Bó had a bumpy start when rumours began to appear that then CEO, Mark Bailie would be vacating his role as early as January, just months after the brand’s launch.
Speaking to CNBC, a spokesperson for rival brand, Starling said, “we’re very sorry to see Bó go…we’re glad to see that RBS has said the lessons from Bó will be valuable for its other products.”
Analysis – Bó didn’t answer the crucial customer question
‘Why should I become a customer?’ It’s the question that every new brand needs to answer and it looks like RBS failed to answer this question satisfactorily with the launch of Bó.
It launched with stiff competition. Monzo, Revolut and Starling have all enjoyed successes, partly as a result of being early entrants into the market, but also thanks to some smart marketing.
To launch a new app-based bank, RBS needed to do more than just be another app-based bank. It looks like the group failed to position Bó as sufficiently different to more established brands in the market and as a result, customers simply didn’t take notice.

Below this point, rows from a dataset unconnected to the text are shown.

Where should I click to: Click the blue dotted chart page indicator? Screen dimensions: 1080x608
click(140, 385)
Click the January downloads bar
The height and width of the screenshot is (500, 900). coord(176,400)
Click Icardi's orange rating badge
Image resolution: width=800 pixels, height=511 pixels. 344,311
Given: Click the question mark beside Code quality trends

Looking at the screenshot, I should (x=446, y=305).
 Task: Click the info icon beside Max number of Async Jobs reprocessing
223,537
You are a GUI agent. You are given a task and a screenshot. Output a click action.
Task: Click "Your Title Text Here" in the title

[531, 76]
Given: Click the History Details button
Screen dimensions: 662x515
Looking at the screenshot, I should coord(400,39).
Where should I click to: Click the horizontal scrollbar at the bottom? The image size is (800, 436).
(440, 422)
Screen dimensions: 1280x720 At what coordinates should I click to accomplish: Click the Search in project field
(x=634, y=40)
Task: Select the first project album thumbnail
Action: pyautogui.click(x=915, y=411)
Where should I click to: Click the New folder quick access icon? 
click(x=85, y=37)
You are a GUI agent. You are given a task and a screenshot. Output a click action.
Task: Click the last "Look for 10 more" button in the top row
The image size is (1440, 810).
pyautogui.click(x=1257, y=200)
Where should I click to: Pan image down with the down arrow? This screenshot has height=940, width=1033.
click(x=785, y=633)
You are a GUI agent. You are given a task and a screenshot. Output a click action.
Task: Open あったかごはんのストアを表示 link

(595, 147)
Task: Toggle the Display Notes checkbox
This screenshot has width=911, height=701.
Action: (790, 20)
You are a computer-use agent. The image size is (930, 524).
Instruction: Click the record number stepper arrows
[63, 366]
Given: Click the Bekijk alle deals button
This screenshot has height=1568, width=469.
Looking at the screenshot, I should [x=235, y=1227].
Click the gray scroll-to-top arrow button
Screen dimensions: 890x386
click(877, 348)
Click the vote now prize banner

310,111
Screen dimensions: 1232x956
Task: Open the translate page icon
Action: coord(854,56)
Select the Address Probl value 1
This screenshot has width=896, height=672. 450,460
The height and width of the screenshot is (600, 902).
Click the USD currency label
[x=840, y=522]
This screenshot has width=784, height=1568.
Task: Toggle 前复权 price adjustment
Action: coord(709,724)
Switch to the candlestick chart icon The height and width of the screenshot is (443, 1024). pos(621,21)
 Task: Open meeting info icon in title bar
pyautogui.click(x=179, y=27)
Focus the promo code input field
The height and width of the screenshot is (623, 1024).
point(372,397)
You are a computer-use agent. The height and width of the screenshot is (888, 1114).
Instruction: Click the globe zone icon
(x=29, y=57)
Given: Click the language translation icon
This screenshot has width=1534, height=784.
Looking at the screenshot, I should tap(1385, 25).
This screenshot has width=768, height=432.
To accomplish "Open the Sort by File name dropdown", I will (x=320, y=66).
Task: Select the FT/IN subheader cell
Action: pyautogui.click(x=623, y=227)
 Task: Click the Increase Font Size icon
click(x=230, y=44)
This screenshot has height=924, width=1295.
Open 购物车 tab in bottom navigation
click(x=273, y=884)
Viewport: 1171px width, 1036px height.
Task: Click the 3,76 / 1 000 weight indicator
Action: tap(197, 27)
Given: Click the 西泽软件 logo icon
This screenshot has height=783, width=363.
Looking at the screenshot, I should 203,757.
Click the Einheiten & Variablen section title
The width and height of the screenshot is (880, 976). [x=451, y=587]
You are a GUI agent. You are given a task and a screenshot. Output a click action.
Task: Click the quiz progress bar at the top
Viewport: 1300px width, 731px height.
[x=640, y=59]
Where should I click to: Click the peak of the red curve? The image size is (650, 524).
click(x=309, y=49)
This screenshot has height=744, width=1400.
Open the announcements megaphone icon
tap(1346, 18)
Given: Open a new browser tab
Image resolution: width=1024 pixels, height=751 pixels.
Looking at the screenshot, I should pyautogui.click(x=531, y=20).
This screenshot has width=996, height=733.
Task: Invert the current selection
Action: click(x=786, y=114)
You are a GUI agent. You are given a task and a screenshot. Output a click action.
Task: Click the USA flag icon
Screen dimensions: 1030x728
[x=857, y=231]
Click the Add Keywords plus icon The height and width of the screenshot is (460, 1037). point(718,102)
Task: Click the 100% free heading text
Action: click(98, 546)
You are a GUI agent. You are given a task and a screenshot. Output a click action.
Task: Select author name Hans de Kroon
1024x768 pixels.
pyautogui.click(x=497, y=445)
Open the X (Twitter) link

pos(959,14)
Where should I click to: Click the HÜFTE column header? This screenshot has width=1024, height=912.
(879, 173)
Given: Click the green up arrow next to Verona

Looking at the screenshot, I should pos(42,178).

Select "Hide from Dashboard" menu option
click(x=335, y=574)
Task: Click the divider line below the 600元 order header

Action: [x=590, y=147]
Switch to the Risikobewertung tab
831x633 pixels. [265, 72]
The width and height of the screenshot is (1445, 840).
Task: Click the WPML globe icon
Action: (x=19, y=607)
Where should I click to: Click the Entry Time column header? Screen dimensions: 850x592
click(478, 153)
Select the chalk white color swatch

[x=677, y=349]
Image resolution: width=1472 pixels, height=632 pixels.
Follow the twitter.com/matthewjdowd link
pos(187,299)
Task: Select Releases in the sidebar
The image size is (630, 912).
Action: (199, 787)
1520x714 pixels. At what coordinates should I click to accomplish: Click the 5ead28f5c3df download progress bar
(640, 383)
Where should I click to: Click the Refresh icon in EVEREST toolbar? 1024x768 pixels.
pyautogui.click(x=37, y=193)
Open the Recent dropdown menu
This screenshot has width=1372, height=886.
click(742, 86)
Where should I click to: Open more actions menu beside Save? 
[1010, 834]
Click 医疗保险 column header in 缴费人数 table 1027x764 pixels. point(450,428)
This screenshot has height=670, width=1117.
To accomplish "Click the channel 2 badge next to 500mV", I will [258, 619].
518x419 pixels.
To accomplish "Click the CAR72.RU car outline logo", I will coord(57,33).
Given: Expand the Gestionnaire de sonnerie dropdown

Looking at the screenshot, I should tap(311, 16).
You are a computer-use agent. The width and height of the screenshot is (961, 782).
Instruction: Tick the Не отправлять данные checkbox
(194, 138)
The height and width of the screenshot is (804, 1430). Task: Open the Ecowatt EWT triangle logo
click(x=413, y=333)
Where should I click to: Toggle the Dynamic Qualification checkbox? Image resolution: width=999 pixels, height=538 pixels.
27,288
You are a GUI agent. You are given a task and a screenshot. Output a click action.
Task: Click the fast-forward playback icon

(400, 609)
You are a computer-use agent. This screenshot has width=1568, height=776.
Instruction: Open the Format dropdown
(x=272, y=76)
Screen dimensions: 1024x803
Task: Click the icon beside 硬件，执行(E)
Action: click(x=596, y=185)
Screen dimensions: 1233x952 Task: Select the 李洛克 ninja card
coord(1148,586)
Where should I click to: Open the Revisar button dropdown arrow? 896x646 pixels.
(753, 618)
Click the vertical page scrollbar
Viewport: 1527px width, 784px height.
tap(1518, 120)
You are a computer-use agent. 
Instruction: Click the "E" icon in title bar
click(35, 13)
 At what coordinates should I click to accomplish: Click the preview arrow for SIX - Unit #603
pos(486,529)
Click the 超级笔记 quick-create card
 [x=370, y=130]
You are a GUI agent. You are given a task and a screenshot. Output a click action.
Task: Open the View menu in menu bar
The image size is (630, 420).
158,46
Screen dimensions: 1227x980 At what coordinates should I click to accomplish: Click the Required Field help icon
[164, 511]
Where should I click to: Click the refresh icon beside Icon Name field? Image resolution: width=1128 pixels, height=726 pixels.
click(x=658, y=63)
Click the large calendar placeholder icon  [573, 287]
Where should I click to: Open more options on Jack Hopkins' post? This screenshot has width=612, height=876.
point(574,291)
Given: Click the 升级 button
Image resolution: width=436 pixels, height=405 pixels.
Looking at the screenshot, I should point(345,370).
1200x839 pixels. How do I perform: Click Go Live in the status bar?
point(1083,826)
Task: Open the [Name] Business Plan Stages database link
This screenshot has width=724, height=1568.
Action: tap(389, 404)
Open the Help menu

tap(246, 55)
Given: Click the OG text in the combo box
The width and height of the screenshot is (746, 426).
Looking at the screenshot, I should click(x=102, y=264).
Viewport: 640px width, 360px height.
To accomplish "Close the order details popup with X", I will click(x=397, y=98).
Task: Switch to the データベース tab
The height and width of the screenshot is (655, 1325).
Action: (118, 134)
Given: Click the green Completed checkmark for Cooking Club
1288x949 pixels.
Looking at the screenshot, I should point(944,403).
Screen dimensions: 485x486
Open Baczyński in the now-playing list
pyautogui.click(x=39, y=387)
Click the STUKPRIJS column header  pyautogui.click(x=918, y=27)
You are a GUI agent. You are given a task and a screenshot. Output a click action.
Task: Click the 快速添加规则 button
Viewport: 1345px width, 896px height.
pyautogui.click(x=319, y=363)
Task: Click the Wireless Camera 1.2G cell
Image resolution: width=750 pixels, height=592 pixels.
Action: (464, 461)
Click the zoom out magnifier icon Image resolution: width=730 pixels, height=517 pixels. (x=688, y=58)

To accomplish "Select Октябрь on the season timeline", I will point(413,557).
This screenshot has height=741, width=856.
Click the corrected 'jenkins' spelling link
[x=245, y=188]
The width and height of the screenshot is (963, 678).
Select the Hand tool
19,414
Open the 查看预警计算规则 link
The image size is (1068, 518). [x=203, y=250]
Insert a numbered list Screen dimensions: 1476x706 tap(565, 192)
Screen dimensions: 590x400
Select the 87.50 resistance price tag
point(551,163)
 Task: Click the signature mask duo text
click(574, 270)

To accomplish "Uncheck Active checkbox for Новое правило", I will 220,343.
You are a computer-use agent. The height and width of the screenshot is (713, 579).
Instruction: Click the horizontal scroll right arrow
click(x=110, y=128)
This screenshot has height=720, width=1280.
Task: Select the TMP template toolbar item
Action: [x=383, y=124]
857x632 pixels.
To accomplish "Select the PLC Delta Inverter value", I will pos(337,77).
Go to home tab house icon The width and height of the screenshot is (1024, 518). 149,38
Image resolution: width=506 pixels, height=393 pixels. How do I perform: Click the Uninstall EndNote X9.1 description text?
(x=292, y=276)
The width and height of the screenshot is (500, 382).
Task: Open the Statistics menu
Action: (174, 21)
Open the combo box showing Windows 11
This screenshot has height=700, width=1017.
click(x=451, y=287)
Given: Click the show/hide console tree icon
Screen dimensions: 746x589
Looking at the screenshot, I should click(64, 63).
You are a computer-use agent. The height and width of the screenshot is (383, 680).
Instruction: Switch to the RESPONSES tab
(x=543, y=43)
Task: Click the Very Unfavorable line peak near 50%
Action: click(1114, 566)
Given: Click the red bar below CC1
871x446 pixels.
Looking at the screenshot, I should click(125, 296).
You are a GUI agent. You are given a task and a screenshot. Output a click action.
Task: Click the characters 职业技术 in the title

At launch, Bó CEO, Mark Bailie said “our data suggest that three-quarters of people in the UK are living financially unsustainable lives. We want to help change this.”
It was a noble mission but the brand struggled to convince customers that Bó was the bank to help them to take back control of their financial lives. The fact is that the likes of Starling, Monzo and Revolut have all offered apps providing customers with smart ways to manage their money, Bó was always going to struggle to differentiate itself in this way.